There is something in Chorus Grant’s music that reminds of a warm and welcoming place, a crackling fire with some delicate chats in front of a good glass of red wine. Danish singer, guitarist and songwriter Kristian Finne Kristensen settles his music in the land between Jeff Buckley and Scott Matthew, collecting all the useful inputs from authorial rock and intimate folk attitude. The result is Vernacular Music, out in 2019 for Tambourinhoceros, after the acclaimed Space (2014), internationally appreciated.
The album offers a collection of fragile folk songs focused on the sound of Kristian’s guitar. It starts from “Hibernation Drill”, a brush stroke of delicacy talking about the emotive side of life and the fact that some things can be lived only by emotions. The following “Lives” takes inspiration from medieval songs and offers the chance to mix electronic with flutes and whispers. This song is an example of Kristian’s ability to create unsettling scenarios in a folk song structure, with the result of a below-trace tension.

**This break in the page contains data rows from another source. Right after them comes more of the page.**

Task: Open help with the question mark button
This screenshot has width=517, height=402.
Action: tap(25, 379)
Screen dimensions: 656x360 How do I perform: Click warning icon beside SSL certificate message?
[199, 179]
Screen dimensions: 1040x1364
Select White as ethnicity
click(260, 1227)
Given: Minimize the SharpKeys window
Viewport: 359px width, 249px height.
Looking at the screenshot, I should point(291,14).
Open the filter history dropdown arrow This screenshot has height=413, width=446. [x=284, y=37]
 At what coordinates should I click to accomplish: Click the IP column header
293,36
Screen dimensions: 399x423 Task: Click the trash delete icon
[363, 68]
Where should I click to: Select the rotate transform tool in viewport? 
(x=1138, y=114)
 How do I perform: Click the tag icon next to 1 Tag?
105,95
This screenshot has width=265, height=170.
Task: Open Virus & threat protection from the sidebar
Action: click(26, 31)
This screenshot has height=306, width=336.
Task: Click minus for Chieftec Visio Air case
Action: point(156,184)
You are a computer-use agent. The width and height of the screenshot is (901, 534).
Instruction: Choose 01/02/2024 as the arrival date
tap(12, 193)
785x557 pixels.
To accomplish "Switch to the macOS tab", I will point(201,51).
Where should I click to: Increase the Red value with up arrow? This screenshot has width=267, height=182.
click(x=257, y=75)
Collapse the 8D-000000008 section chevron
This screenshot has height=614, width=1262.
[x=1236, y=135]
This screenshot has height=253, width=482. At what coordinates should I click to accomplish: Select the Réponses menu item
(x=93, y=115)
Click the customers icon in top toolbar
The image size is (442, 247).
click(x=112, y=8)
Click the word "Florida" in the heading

“Chamber One” is a water color with faint strokes, in which the harmony between horns and guitar raises the climax. “Changing Forever” is a smooth ballad in which Kristian’s voice gest close to crooning. “Grass Snake” is another example of a crooked folk song, “disturbed” by violin raids.
Vernacular Music is another good collection of songs for intimate moments ad stealthy glances and Chorus Grant is very good in creating such an ambient. Of course, it’s difficult to single out this proposal from the tons of folk music available these times; on the other hand this new full-length offers a complexity not easy to find and, for this reason, it is one the most interesting works of this year.